Skip to main content

Ingestion & Processing

Uploading a document stores it, but ingestion is what extracts text/chunks and indexes content so assistants and chats can retrieve it.

In the API reference, these endpoints are under Ingestion.

What gets ingested?

Ingestion operates on a document id (returned by document upload).

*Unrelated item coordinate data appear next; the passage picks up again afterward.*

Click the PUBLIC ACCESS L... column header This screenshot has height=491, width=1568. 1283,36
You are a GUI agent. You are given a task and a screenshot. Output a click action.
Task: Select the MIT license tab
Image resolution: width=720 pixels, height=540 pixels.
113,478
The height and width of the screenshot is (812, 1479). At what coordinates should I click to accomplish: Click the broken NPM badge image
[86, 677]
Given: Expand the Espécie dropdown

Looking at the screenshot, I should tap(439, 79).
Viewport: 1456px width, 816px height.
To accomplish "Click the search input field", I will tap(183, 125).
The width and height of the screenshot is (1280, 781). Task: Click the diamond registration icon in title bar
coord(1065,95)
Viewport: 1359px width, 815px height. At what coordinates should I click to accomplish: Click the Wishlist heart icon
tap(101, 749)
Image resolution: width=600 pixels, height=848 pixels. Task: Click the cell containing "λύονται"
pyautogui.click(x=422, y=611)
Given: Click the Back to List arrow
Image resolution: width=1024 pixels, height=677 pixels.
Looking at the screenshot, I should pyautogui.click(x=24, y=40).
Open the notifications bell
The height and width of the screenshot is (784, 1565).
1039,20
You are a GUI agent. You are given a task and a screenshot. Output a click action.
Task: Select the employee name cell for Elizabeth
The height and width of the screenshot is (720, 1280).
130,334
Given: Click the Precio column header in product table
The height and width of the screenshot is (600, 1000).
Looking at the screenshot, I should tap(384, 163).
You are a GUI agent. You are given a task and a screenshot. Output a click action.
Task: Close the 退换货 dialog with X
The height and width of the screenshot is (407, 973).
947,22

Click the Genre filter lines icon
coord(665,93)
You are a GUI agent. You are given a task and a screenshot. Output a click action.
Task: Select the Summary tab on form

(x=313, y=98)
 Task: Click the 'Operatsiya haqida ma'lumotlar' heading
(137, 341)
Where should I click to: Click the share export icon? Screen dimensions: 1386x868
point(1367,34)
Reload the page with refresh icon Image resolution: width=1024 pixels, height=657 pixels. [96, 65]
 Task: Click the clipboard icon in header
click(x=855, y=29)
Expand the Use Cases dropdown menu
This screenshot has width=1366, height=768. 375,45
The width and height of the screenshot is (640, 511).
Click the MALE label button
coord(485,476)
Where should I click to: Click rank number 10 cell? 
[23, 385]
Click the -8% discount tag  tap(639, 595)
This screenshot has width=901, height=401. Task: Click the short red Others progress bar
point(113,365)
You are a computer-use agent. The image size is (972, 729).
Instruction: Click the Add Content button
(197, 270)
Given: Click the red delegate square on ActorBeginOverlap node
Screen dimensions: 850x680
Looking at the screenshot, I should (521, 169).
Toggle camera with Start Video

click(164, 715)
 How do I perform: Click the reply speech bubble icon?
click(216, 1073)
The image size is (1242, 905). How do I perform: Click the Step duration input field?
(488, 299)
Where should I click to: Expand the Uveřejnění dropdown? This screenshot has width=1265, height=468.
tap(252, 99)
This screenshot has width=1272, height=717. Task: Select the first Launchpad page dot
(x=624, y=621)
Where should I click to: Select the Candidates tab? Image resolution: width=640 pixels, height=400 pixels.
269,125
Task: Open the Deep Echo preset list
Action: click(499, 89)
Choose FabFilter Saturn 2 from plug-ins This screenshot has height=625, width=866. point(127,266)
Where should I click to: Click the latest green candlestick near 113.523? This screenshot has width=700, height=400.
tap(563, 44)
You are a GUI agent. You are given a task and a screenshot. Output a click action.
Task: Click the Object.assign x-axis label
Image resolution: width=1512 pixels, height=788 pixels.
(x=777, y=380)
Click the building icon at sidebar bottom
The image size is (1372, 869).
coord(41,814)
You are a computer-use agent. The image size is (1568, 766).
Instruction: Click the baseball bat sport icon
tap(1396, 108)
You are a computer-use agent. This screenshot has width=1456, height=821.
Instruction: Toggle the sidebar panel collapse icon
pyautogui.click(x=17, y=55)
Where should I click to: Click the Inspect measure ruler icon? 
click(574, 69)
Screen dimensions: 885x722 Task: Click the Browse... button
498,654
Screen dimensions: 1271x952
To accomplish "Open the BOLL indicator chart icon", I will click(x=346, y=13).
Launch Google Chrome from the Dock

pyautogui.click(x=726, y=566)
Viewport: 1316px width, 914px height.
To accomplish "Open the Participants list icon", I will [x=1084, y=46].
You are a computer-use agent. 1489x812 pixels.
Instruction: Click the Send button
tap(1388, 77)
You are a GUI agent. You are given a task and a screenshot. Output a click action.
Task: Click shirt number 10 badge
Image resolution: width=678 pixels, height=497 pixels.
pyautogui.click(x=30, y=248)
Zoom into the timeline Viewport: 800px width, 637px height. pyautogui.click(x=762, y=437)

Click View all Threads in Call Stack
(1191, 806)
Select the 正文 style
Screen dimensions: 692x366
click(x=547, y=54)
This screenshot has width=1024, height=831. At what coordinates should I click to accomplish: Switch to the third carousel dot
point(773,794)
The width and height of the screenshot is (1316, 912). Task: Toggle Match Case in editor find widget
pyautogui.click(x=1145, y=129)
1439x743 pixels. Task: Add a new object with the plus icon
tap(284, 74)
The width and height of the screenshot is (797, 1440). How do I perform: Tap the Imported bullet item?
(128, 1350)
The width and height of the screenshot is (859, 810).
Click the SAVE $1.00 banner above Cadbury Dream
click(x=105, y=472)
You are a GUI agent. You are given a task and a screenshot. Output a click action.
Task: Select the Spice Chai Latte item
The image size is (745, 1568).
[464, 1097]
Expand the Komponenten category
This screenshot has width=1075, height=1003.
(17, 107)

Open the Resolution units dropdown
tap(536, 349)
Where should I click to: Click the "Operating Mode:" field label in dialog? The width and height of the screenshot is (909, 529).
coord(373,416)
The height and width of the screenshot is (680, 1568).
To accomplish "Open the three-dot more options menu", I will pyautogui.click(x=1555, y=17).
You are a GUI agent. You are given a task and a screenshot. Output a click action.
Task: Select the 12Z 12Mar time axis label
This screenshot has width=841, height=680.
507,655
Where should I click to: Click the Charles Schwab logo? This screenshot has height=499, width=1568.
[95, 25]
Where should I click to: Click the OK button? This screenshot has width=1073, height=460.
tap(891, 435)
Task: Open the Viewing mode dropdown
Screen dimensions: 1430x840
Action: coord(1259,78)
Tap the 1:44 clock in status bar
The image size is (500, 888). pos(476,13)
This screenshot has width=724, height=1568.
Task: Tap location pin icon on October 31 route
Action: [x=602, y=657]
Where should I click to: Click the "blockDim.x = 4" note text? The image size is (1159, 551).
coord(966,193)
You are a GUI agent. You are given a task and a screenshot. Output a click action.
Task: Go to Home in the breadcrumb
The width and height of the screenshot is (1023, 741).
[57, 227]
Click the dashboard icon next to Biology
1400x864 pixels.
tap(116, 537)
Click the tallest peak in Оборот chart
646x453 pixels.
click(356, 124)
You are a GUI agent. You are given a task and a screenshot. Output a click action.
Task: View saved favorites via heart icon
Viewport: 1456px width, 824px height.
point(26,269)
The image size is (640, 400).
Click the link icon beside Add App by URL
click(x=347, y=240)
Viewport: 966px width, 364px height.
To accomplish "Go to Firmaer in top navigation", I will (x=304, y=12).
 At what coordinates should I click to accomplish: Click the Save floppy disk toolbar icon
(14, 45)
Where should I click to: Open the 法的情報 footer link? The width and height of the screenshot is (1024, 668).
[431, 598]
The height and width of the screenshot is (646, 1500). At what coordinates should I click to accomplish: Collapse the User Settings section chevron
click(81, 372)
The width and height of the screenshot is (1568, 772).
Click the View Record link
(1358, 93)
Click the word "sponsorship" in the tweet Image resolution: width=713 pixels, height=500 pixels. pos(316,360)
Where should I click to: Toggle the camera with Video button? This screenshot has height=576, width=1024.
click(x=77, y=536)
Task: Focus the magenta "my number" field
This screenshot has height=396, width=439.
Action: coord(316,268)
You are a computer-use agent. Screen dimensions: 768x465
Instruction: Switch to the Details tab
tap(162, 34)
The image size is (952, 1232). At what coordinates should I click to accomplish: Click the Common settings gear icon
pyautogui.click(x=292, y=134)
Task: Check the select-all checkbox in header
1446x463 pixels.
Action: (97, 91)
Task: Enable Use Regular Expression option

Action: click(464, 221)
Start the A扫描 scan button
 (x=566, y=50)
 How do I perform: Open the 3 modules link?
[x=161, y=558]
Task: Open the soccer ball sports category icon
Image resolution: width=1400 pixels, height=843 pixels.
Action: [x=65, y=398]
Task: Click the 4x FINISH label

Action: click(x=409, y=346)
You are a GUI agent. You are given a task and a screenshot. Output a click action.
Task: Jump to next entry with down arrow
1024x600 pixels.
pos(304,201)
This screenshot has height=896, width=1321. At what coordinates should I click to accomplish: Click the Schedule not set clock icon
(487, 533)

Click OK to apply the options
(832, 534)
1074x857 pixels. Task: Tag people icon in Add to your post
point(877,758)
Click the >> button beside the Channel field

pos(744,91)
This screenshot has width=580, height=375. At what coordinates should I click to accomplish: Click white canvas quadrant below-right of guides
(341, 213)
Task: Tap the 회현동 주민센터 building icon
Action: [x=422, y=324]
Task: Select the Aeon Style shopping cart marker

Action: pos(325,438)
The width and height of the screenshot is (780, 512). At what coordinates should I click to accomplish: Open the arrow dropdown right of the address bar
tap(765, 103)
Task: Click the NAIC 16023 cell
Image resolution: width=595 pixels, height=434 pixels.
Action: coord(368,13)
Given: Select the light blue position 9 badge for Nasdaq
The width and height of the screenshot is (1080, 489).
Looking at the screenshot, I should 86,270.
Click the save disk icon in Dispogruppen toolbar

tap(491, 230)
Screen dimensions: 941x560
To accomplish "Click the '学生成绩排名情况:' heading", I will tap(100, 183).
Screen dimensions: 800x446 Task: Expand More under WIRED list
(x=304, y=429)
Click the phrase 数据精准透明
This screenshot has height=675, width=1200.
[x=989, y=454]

Ingestion typically produces:

  • extracted text
  • chunked “nodes” (the searchable units)
  • indexing metadata and status

Process a single document

Endpoint: POST /api/ingestion/documents/{document_id}

This queues ingestion work for the given document id.

It supports a sync query param:

  • sync=false (default): enqueue work and return immediately
  • sync=true: perform ingestion synchronously before returning

Async (recommended):

curl -X POST "https://app.noema.ai/api/ingestion/documents/$DOCUMENT_ID?sync=false" \
-H "Authorization: Bearer $ACCESS_TOKEN"

Synchronous (waits for completion):

curl -X POST "https://app.noema.ai/api/ingestion/documents/$DOCUMENT_ID?sync=true" \
-H "Authorization: Bearer $ACCESS_TOKEN"

## Create & inspect ingestion records

These endpoints are useful for status inspection and debugging.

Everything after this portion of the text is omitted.